[Opening Material to process section]
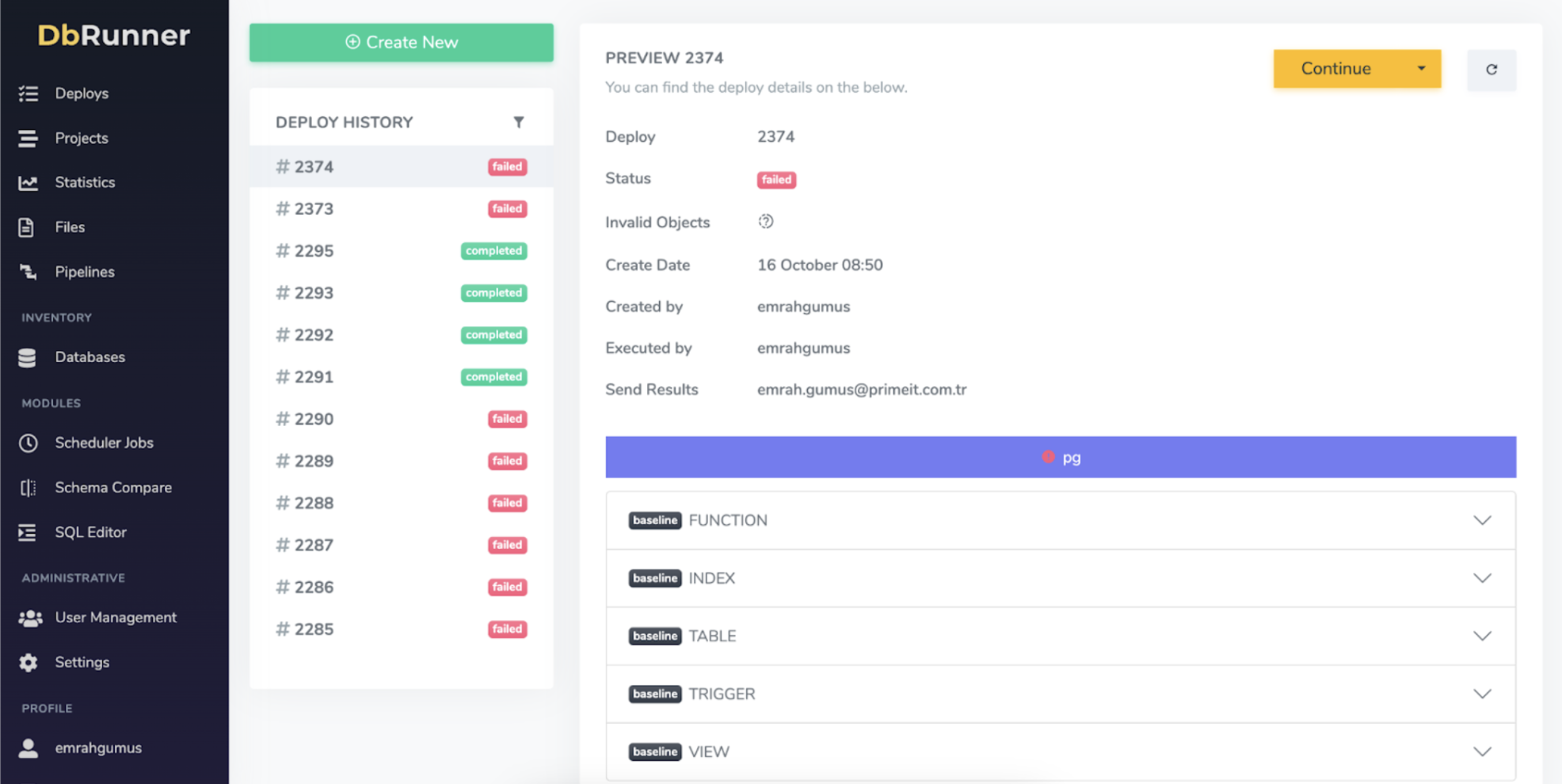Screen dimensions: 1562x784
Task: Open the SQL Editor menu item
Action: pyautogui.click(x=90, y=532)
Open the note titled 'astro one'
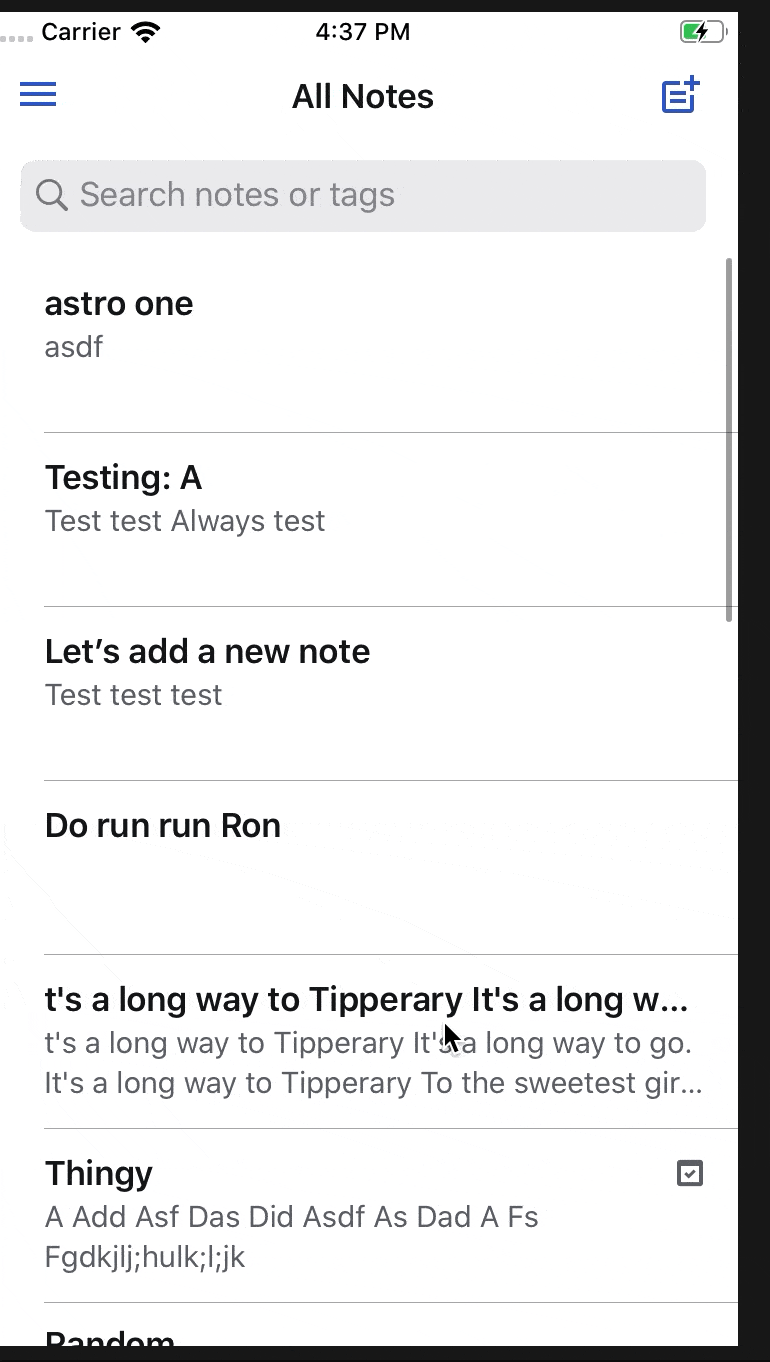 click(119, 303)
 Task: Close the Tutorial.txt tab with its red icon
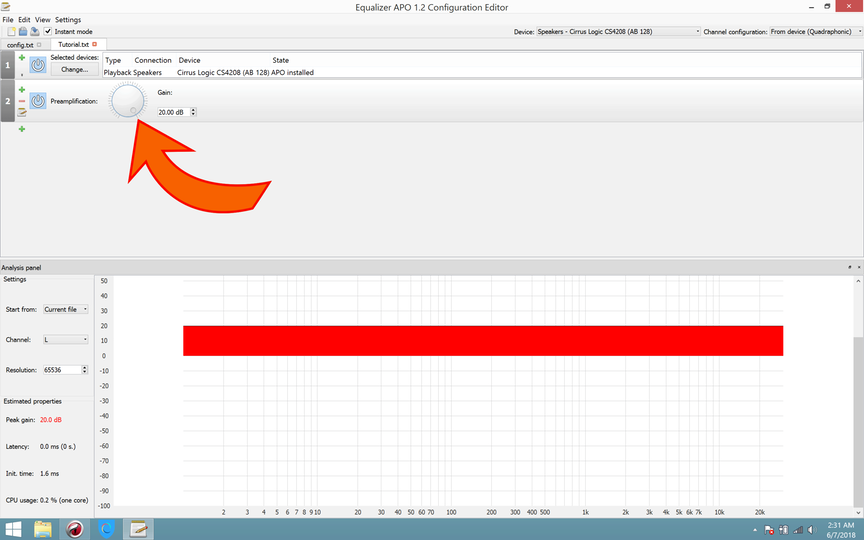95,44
[Closing Material to process section]
The task: Each line from the one that holds "Open the note titled 'astro one'" through the end of the entries must be returned exactly, while any pictures stay out.

Written answer:
Open the note titled 'astro one'
 click(119, 303)
 Task: Close the Tutorial.txt tab with its red icon
95,44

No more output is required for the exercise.